* _What is being asked_: In the records that follow, find each line with "agent" and pull it out.

* _Entries provided_:
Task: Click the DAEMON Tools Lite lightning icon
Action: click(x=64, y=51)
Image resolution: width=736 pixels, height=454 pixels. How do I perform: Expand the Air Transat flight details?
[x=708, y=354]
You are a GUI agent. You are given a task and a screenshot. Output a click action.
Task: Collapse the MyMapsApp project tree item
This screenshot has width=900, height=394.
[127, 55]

...

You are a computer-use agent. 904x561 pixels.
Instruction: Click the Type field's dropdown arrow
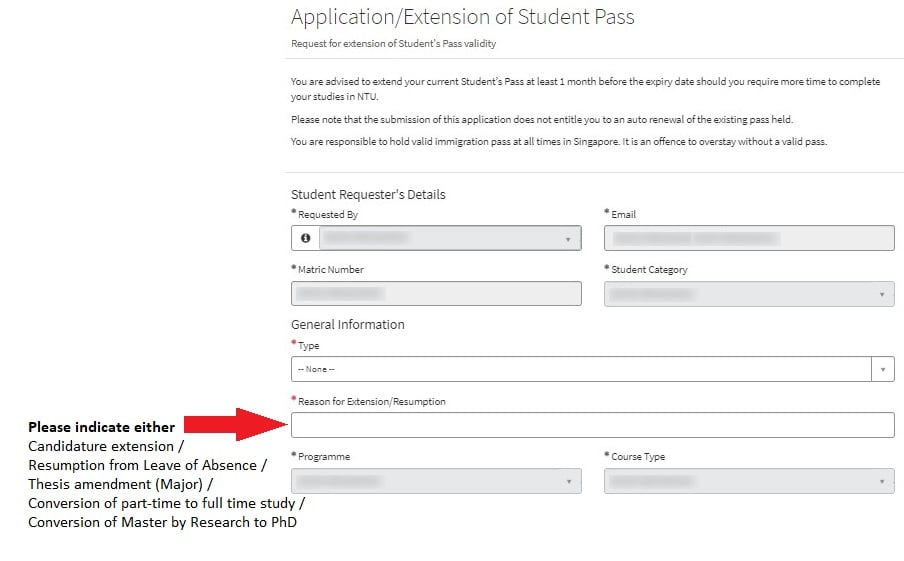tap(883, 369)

* _Problem solution_:
You are a GUI agent. You are given a task and a screenshot. Output a click action.
You are a computer-use agent. 904x561 pixels.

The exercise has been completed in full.